Recorded data

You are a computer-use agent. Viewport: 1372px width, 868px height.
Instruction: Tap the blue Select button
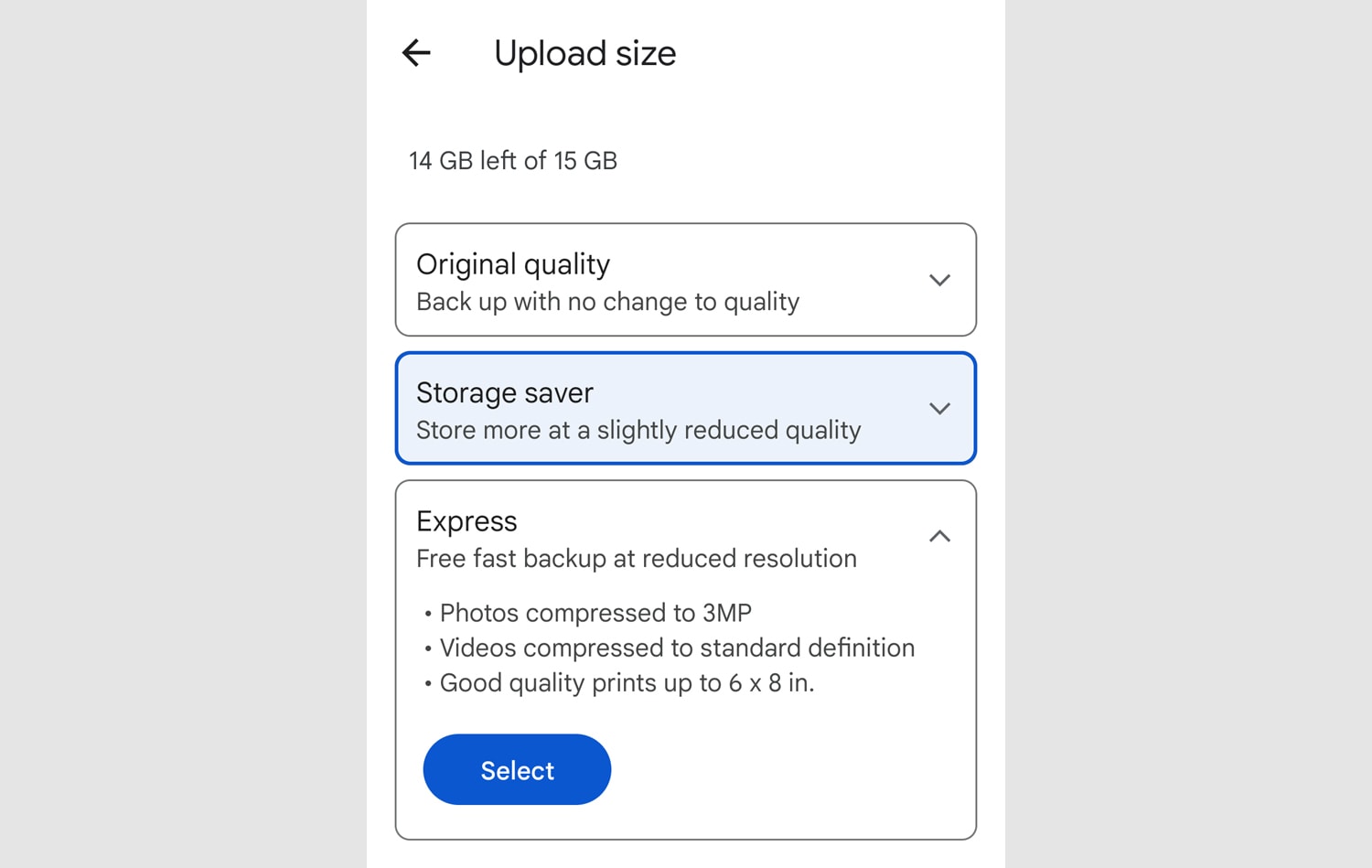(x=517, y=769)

...

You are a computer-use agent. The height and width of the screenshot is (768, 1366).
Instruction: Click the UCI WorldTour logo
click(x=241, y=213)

Activity
Only lines containing the string "height" are needed. Pull each of them out of the records above.

Task response
You are a computer-use agent. Viewport: 1372px width, 868px height.
You are a computer-use agent. The height and width of the screenshot is (768, 1366).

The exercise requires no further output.